Non è facile parlare di fede in un mondo come l’attuale, in cui sembra che essa non esista più, o che sia una realtà dei tempi passati, priva di significato, dato che gli interessi degli uomini di oggi sono orientati per altre direzioni, apparentemente molto più utili e piacevoli, che riguardano la vita concreta nei suoi mille aspetti (la cultura, la produzione, il divertimento, la politica, il benessere),  mentre la fede appare come un ideale astratto che porta in un mondo dell’aldilà, lontano dal presente ed inesistente.  Perciò l’uomo emancipato, nelle sue facoltà razionali e nei suoi rapporti sociali, considera la fede con un’alienazione o addirittura un’involuzione verso uno stadio irrazionale e infantile, fatto d’illusione e di pie fantasie. La fede pertanto, secondo questa mentalità, non può andare d’accordo con la scienza, con la tecnica, con il progresso, non è degna dell’uomo moderno. 

Le cose non sembrano cambiare molto nell’ambito più elevato anche del pensiero contemporaneo, che si chiama pensiero debole, e del mondo della cultura. Per molti infatti la fede è una questione ormai priva di senso, che non costituisce neanche preoccupazione o oggetto di ricerca o di contestazione, perché per essi la fede è stata superata definitivamente.  Vi ricorderete la sentenza di Nietzsche, sulla morte di Dio, il grido che ha fatto Zarathustra:[1] Dio è morto e questo grido è inteso come la descrizione appropriata della nostra odierna situazione sociale ed intellettuale: Dio non interessa più, perché l’uomo è autosufficiente, può gestire da solo le cose del mondo, può programmare da solo la sua storia, il suo futuro. 

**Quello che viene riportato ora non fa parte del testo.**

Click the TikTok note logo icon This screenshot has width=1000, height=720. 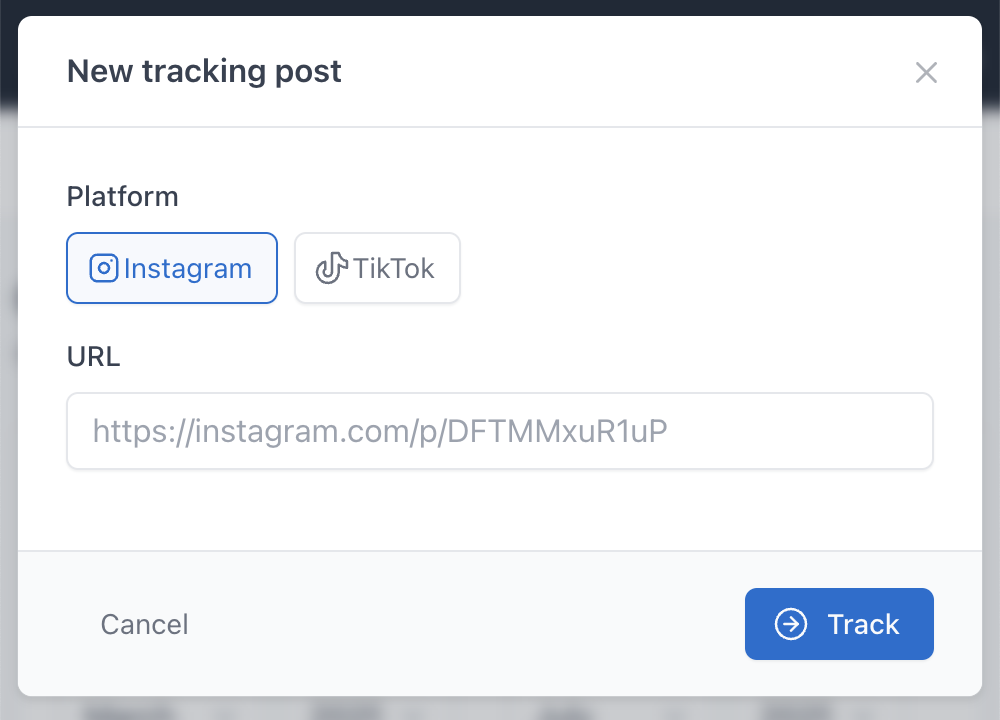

Che questo Dio sia morto, non lo si intende nel senso biologico e neppure che Dio non esista, ma perché non interessa in quanto tutto ciò che non è dimostrabile resta nell’ignoto, è caduto nell’indifferenza, nell’emarginazione.  Con la morte di Dio s’intende piuttosto che la fede in Dio non ha più incidenza nella vita di oggi e che gli enunciati della fede non toccano più i problemi e le esperienze reali degli uomini; essi non corrisponderebbero alle loro esigenze autentiche.

Questa separazione tra la fede e l’esperienza umana costituisce uno dei problemi più difficili per il cristianesimo di oggi, perciò si deve affrontare con coraggio e serietà.

Per superare questa crisi generale di fede ci si accosta all’uomo che vive nel mondo per suscitare un richiamo alla fede, ma spesse volte questo richiamo cade nel vuoto perché l’uomo continua cocciutamente ad andare avanti da solo e quindi questo stare vicino agli uomini per aiutarli a recuperare questo senso di Dio è inefficace, almeno nei suoi frutti.  Oppure addirittura può succedere che per stare vicini agli uomini di questo mondo, la fede perda la sua bellezza cristallina e diventi una fede offuscata, nebbiosa che non fa bene a nessuno, né a chi non crede perché è una fede insicura, né a chi crede, perché non cresce più. Oggi purtroppo anche da parte degli evangelizzatori della Chiesa, si assiste alla tendenza di annaffiare la fede cristiana facendo perdere ad essa quel sapore che rende salata la vita dell’uomo (e per salata si intende impegnativa, forte, autentica, sincera) perché costa troppo. 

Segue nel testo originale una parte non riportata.